В области понимания и представления гражданских обязанностей, влияние «Арзамаса» на людей обнаруживалось не менее сильно. Тут опять мы не находим ничего похожего на систему или учение, с точностью определяющее все свои основы. Подобно тому, как на литературной почве чувство изящного, понимание таланта и силы в изображениях заменяло «Арзамасу» эстетическая теории, так на политической, вместо обдуманной программы, он обладал только живыми инстинктами свободы, стремлениями к образованию и крепкими надеждами на общечеловеческую, европейскую науку, как на лучшую исправительницу народных и государственных недостатков, а главное — он отличался непоколебимой верой в возможность соединения коренных основ русской жизни и русского законодательства — монархизма и православия со свободой лиц, сословий и учреждений. Проводя эти убеждения, «Арзамас» выражал истинную мысль своей эпохи, или по крайней мере огромного большинства ее людей, между которыми были и руководители ее судеб [25] .
25
Строки эти были уже написаны, когда мы нашли подтверждение нашей мысли в двух замечательных изданиях последнего времени, именно в «Переписке Карамзина с Дмитриевым», издании академиков П. Пекарского и Я. Грота, и в «Истории царствования Александра I-го», составленной генералом М. Богдановичем. Не то ли же думал сам император Александр I-й, когда, по свидетельству своего историка, за несколько дней до кончины, говорил: «Пусть толкуют обо мне, что хотят, но я был и остался республиканцем». Конечно, знаменательные слова эти не могут быть поняты в смысле как бы отречения власти от своих прав, а содержат в себе, по нашему мнению, только благородное убеждение в ее назначении служить многостороннему развитию общества, всеми своими силами и средствами. И не пояснял ли ту же мысль Карамзин, когда в задушевной переписке с И.И. Дмитриевым, еще задолго до слов Императора, говорил: «я бы желал назвать себя монархическим республиканцем». Арзамасцы были такими республиканцами, готовыми всем жертвовать за монархическое начало в России. С течением времени мысль о дружном, параллельном развитии власти и свободы затерялась в среде членов описываемого общества, но в эпоху цветения «Арзамаса» она составляла драгоценнейшее убеждение их.
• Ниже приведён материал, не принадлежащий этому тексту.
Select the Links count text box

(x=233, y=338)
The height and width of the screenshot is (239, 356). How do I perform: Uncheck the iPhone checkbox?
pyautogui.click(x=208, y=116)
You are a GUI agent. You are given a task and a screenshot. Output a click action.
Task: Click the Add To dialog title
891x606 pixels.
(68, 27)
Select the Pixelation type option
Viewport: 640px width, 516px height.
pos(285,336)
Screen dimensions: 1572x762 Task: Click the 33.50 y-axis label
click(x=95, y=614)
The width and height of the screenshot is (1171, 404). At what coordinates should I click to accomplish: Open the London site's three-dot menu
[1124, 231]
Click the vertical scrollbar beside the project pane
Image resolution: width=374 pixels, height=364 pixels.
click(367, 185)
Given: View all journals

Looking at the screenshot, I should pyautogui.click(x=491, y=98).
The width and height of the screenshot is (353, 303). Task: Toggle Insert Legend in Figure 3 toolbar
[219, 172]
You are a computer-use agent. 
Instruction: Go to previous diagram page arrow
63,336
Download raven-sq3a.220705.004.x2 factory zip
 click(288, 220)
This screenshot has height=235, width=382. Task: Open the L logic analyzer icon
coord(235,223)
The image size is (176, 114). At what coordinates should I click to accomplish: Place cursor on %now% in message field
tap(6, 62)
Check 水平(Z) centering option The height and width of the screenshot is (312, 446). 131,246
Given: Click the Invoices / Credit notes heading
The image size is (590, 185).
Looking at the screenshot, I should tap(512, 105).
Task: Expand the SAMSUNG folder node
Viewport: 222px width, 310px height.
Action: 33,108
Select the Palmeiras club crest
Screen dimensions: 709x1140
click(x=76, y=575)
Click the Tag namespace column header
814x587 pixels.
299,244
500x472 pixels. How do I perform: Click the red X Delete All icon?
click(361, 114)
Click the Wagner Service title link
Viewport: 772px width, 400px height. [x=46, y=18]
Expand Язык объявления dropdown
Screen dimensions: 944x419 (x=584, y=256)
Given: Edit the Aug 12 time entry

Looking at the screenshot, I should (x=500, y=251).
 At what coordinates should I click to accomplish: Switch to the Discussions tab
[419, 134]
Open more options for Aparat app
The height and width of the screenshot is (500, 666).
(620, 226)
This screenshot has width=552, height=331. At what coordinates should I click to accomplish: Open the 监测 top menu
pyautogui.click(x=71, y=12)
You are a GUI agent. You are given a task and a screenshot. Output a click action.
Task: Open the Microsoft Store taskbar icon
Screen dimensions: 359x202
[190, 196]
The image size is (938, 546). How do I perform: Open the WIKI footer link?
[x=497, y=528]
Конечно, несправедливо было бы смешивать характер и убеждения честного, прямодушного, хотя и упорного A.C. Шишкова с характером и проповедями таких честолюбцев и проходимцев, как Магницкий и Рунич; но оба эти реформатора все-таки прикрывали свои мрачные цели началами, сходными с воззрениями Шишковской «Беседы». «Арзамас», можно сказать, целиком вступил в борьбу со старым своим врагом, очутившимся уже на административной почве. Недавно опубликовано было письмо [26] к государю бывшего попечителя с. — петербургского округа С.С. Уварова (от 17-го ноября 1821 г.), смело объяснявшее средства, употребленные Руничем для возведения простых ученых и учебных положений в преступные заявления и в уголовные проступки, — письмо, не оставшееся без неприятных последствий для его автора. Позднее, когда с назначением министром самого A.C. Шишкова (1824) пресловутая «Беседа» очутилась, так сказать, во главе управления ведомством народного просвещения — она нашла всех старых своих противников на своих местах. Новый министр, как видно из его записок, до конца своей жизни сохранял убеждение, что шаткость общественного порядка в России находится в зависимости от ослабления основ старой русской жизни, старого русского воспитания и образования, потрясенных литературной реформой последнего времени, которая открыла будто бы двери всяческому легкомыслию и вольнодумству. Следствием этих убеждений было появление цензурного устава 1826 г. с его известным, крайне притеснительным характером [27] . В особенной смешанной комиссии, которая была составлена для просмотра иностранного цензурного устава, тогда же выработанного министром, заседали два арзамасца, Уваров и Дашков. Под их влиянием комиссия занялась не только иностранным цензурным уставом, но подняла вопрос и о русском недавно вышедшем, и строго разобрала его положения и основания [28] . Комиссия подготовила, таким образом, возможность нового проекта с более благоприятными условиями для русской ученой и художественной деятельности, который действительно вскоре и появился. Это был тот знаменитый цензурный устав 1828 г., который стоял так выше людей своего времени и укоренившейся цензурной практики, что никогда не был вполне применен к делу и большей частью оставался мертвой буквой вплоть до своего уничтожения в 1865 г.
26
В Материалах для ист. образования, г. Сухомлинова, 1866. Статья I.
27
Мы воздерживаемся от ссылки на некоторые его параграфы, просто лишающие возможности русских ученых и писателей заниматься вопросами истории, права и иностранными литературами. Любопытные могут найти устав в Полном Собрании Законов.
28
Из неопубликованных записок A.C. Шишкова.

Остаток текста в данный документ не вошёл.